Segment Start: DOCUMENT SECTION

About 8% of the human genome is ancient retroviral sequence. Not genes we share with viruses. Genes that were viruses — integrated into germ-line DNA so long ago that we've inherited them as our own. Most of this sequence is dead: mutated past function, carrying no protein, doing nothing. But some of it has been running for tens of millions of years in a new job.
The protein is called syncytin. The gene was first identified in 2000 by Thierry Heidmann's lab at the Institut Gustave Roussy — a sequence in the human genome that looked exactly like the envelope gene of a retrovirus but was expressed specifically in the placenta. The envelope protein is what a retrovirus uses to dock with a host cell and fuse membranes — the invasion tool, the part that punctures the boundary and injects the viral genome. Syncytin is that protein. Except it isn't used for invasion.

Segment End: DOCUMENT SECTION
Segment Start: EXERCISE DATA

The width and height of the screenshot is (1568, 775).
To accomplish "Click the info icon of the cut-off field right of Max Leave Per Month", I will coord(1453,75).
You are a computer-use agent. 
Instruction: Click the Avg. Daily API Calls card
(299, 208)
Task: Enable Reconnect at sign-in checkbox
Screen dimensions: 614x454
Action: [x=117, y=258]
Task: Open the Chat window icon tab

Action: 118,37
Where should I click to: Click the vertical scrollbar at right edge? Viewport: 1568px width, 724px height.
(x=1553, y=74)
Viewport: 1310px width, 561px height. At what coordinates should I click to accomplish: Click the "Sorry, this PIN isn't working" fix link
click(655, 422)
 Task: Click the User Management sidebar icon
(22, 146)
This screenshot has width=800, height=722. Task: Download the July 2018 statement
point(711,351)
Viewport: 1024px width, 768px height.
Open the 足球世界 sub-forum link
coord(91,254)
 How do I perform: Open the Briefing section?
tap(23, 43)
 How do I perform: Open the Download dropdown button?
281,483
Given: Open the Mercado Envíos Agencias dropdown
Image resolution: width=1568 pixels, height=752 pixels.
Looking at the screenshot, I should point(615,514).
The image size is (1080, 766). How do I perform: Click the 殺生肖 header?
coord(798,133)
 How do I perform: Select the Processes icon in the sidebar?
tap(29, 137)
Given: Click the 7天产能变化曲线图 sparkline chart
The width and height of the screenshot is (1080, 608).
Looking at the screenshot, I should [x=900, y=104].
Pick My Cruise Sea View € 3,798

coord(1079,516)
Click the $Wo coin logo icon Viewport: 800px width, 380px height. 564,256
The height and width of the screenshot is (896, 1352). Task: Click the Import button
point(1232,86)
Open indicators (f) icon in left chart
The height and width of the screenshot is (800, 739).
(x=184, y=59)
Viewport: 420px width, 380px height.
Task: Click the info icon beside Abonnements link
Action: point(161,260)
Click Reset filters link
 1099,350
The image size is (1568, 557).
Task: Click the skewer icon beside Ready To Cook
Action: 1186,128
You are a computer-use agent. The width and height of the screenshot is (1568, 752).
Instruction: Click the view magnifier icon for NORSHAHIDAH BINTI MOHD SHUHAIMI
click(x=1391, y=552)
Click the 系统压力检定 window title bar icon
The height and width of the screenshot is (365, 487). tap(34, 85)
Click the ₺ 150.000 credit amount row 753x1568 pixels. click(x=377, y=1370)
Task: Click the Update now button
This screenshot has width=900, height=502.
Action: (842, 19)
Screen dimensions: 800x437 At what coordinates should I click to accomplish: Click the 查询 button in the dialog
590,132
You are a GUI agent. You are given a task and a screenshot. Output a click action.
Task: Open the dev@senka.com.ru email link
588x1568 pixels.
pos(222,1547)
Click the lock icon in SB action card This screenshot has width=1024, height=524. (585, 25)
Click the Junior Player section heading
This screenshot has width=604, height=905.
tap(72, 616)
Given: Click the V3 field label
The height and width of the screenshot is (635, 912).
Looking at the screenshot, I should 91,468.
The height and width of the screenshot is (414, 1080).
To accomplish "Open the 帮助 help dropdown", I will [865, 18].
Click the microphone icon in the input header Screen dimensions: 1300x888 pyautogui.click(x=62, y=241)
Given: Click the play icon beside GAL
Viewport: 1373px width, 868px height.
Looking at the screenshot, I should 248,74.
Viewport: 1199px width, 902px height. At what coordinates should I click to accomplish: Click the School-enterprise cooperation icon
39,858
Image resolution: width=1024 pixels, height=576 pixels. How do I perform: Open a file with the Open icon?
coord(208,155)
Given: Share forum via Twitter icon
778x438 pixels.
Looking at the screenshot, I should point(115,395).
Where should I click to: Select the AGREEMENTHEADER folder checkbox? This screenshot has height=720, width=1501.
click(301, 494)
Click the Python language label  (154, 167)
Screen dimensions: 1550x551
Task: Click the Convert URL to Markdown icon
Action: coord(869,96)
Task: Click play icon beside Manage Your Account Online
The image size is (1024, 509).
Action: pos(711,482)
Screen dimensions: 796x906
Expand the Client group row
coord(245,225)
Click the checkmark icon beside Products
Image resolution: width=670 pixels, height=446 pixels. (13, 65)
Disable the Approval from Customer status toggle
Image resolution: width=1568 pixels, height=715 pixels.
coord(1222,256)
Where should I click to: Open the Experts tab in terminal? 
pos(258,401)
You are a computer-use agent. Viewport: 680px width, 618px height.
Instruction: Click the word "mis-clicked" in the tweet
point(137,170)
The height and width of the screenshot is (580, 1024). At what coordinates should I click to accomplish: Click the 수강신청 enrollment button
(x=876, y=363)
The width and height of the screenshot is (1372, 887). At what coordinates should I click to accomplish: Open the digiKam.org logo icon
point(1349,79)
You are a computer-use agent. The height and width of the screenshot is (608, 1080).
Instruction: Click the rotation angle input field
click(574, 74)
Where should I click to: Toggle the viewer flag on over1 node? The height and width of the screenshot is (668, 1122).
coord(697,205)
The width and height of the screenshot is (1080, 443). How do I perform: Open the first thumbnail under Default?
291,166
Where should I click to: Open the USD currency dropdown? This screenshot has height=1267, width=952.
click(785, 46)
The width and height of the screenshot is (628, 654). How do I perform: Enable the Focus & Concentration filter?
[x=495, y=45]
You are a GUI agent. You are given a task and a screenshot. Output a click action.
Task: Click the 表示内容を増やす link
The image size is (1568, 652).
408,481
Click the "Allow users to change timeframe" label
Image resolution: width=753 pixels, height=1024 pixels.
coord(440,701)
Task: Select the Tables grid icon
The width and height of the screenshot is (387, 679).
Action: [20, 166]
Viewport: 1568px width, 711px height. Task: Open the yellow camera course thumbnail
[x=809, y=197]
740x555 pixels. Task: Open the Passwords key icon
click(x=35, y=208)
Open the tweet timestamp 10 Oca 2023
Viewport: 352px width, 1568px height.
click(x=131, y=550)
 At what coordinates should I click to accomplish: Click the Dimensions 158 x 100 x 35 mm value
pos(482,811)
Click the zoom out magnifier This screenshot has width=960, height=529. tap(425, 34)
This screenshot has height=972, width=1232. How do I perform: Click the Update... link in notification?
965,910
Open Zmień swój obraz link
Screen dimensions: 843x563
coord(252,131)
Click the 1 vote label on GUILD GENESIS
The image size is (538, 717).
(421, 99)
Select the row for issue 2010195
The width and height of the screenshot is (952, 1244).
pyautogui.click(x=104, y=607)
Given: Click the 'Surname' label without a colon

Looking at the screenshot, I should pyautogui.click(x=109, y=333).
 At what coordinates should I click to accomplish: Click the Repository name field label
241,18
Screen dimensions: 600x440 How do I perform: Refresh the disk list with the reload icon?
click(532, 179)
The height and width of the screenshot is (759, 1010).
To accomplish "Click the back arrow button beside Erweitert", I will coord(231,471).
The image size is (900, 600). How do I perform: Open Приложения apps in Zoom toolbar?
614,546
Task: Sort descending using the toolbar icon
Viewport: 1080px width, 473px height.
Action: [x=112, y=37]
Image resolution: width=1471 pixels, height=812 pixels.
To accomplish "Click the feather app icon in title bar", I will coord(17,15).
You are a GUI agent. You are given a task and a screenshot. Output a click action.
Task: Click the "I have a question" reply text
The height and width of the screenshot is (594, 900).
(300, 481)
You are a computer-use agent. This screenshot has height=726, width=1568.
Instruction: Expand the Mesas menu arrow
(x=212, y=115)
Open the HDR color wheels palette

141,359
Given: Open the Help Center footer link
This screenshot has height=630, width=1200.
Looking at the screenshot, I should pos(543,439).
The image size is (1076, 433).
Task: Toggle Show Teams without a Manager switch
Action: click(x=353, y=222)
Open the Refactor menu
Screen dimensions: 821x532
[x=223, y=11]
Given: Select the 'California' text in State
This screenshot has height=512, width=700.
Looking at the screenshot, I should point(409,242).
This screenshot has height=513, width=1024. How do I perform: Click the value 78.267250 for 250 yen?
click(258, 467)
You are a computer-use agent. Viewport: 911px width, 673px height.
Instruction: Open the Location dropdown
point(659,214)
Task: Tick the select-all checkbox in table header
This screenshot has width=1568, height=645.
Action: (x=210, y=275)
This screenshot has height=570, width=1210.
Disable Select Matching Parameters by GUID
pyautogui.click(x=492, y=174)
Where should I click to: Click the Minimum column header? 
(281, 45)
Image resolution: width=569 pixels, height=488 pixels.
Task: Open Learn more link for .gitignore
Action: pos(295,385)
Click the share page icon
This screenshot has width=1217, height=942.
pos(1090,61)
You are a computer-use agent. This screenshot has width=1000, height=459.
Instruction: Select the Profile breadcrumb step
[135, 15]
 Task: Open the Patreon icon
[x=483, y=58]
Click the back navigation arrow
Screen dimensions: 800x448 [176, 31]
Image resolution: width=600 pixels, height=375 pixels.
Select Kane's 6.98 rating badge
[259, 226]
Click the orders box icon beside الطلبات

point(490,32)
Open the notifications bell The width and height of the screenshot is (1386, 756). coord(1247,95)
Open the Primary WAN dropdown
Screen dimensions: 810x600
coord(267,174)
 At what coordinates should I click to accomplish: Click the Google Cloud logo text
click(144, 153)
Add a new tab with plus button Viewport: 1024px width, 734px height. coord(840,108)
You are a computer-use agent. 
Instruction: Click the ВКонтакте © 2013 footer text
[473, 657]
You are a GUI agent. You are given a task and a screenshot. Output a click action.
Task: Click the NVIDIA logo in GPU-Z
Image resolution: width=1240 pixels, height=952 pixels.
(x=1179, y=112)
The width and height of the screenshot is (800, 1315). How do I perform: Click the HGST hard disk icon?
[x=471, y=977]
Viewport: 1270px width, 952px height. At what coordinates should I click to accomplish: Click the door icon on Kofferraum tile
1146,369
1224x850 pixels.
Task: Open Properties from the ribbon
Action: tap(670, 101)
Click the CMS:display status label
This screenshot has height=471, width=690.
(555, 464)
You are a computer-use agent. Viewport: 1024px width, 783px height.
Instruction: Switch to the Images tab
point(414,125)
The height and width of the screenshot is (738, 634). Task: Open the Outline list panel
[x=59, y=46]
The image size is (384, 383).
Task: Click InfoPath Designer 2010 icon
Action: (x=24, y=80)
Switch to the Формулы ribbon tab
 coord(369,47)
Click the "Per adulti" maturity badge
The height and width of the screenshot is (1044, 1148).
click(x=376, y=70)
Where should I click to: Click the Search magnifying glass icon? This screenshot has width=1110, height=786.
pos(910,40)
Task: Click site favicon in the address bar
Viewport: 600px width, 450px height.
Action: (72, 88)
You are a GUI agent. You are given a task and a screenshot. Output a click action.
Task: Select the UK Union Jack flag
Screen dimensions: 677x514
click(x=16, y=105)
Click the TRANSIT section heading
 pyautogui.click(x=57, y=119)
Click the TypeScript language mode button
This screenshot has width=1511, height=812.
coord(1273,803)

Segment End: EXERCISE DATA

PROBLEMS TO WORK ON
1) In the text about syncytin, list the three phrases describing the condition of most ancient retroviral sequence in the human genome.
2) Continue the text about syncytin after its final sentence.
These lines have no connection to the text about syncytin.

PER-TASK OUTPUTS
1)
- mutated past function
- carrying no protein
- doing nothing

2)
The outer layer of the human placenta is called the syncytiotrophoblast. It's a single enormous multinucleated cell — not a layer of cells but one cell with thousands of nuclei, formed when individual trophoblast cells fuse their membranes together. This is where oxygen and nutrients cross from the mother's blood to the fetus. And the protein that drives the cell-cell fusion is syncytin: the old envelope protein, doing what envelope proteins do — fusing membranes — but now fusing fetal cells to each other rather than a virus to a host.
The purpose flipped. The machinery didn't.
What makes this more than an interesting coincidence: the same capture happened at least a dozen times. Mice have syncytin-A and syncytin-B — different genes, from different retroviruses, integrated separately. Rabbits have syncytin-Ory1. Carnivores have syncytin-Car1. Ruminants have their own version. Afrotherian tenrecs (small mammals in Madagascar, diverged from other placentals around 90 million years ago) have their own. Even a viviparous lizard in Africa — a skink that gives live birth — has an endogenous retroviral env gene expressed in its placenta. Each of these is a separate capture event, from a separate retrovirus, integrated at a separate time, across lineages that diverged tens of millions of years ago. Each one solved the same problem the same way.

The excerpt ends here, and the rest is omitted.